PROBLEM REQUIREMENTS: Pictures should be excluded; otherwise, copy every entry exactly.

---- DATA FOR ANALYSIS

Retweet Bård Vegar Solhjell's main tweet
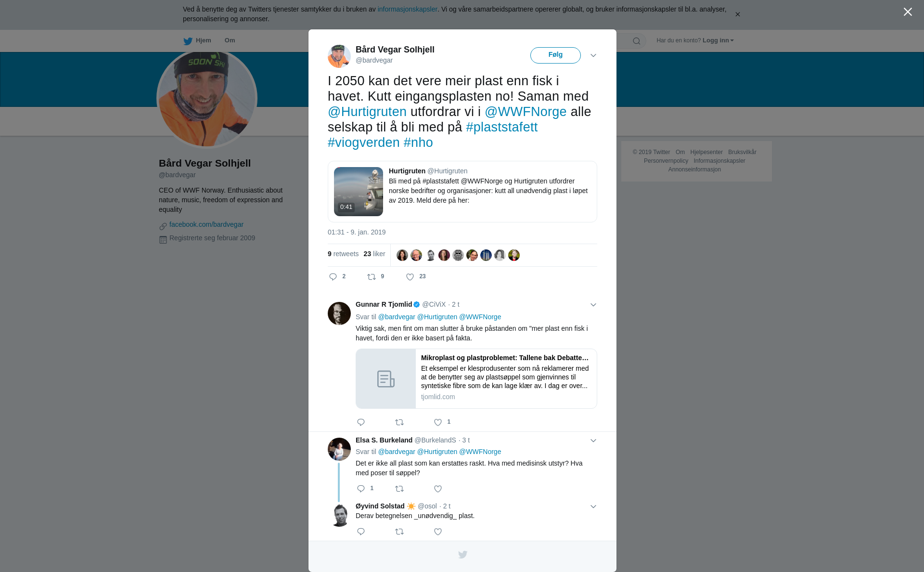The height and width of the screenshot is (572, 924). (x=372, y=277)
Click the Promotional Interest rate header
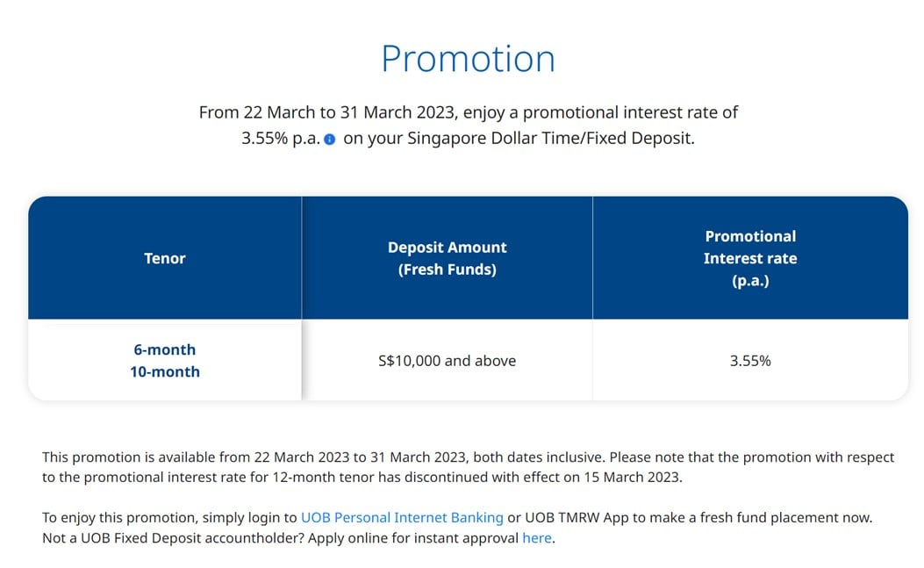This screenshot has width=924, height=568. [x=750, y=258]
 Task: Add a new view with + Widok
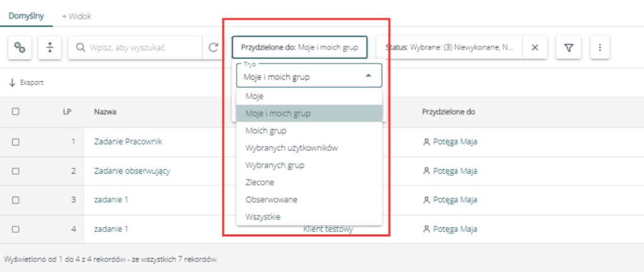coord(76,16)
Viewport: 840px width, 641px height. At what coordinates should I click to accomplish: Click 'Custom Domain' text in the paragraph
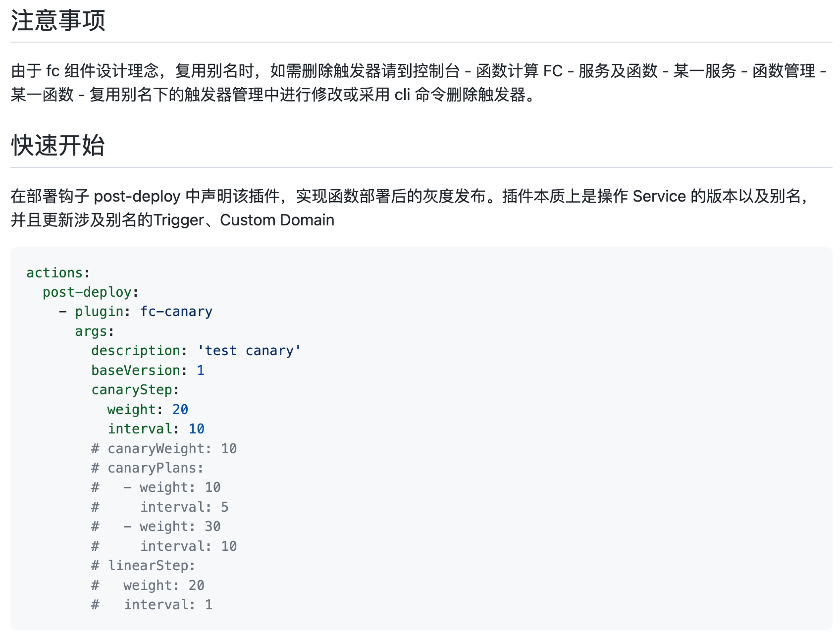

--------

WRITTEN RESPONSE:
Retweet Bård Vegar Solhjell's main tweet
The height and width of the screenshot is (572, 924). (x=372, y=277)
Click the Promotional Interest rate header
This screenshot has width=924, height=568. [x=750, y=258]
 Task: Add a new view with + Widok
coord(76,16)
Viewport: 840px width, 641px height. At what coordinates should I click to accomplish: Click 'Custom Domain' text in the paragraph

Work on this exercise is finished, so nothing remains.